## Directions for this task
This task calls for copying every line of the records that includes the word "screenshot".
*** Opening Data to examine ***
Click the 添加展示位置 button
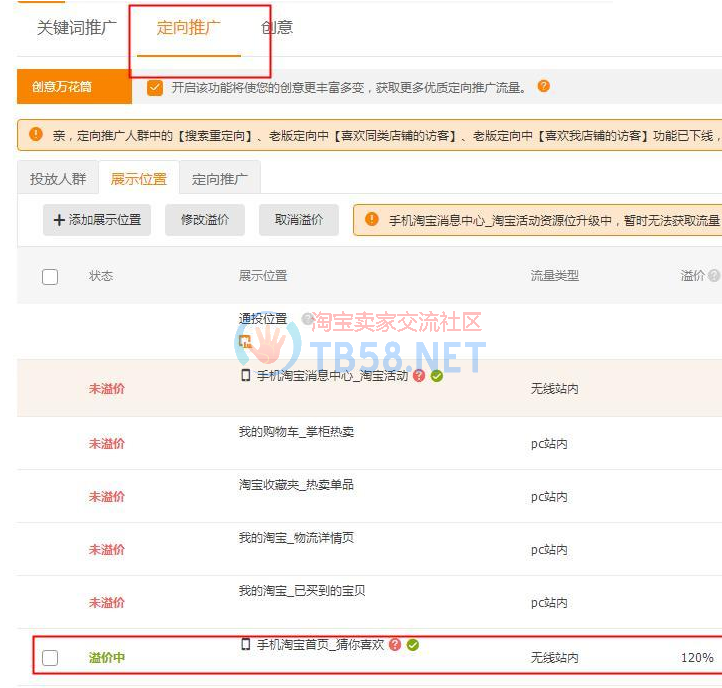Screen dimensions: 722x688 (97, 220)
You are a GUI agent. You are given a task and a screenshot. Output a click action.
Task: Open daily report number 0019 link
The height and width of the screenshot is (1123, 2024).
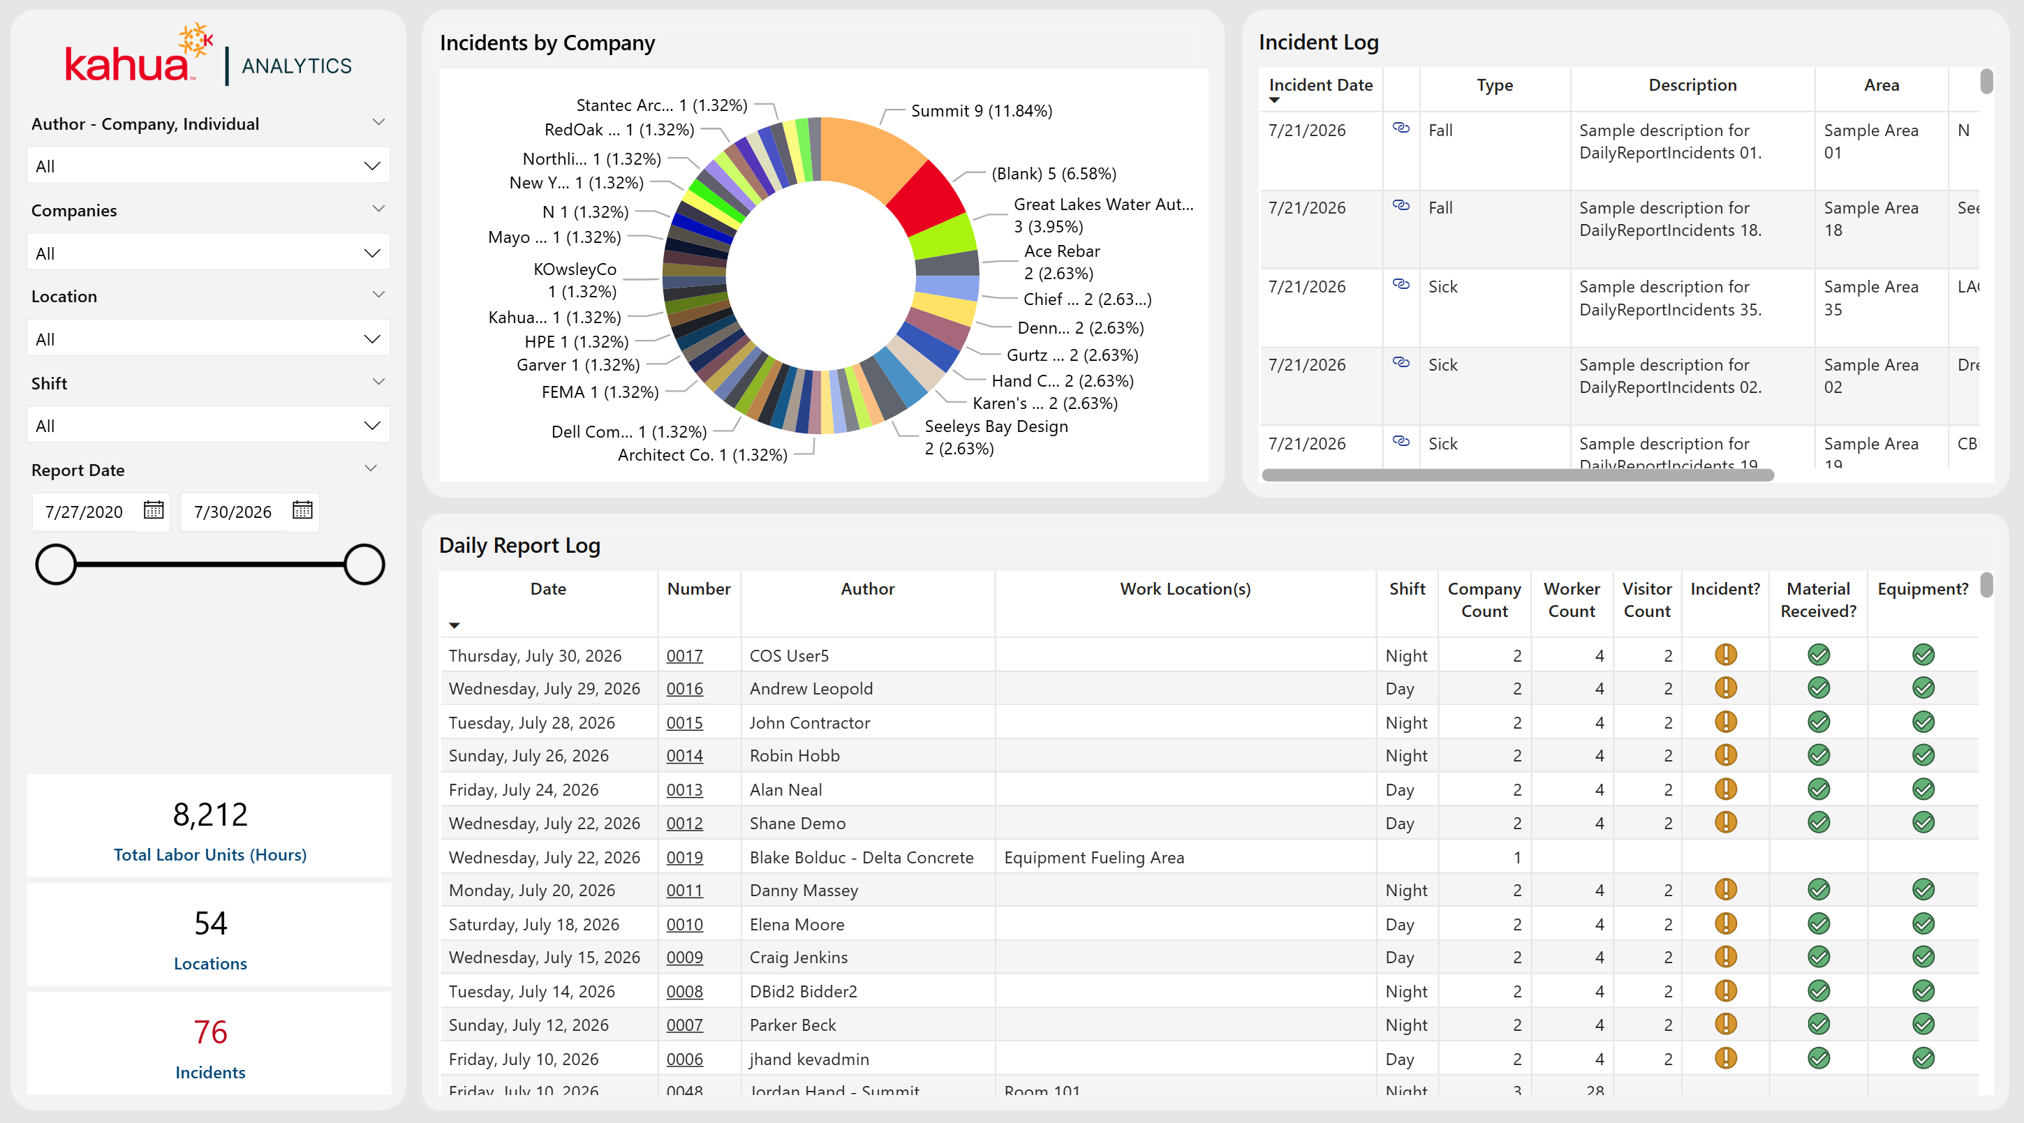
*** Closing Data to examine ***
## Task response
You are a GUI agent. You are given a task and a screenshot. Output a click action.
The height and width of the screenshot is (1123, 2024).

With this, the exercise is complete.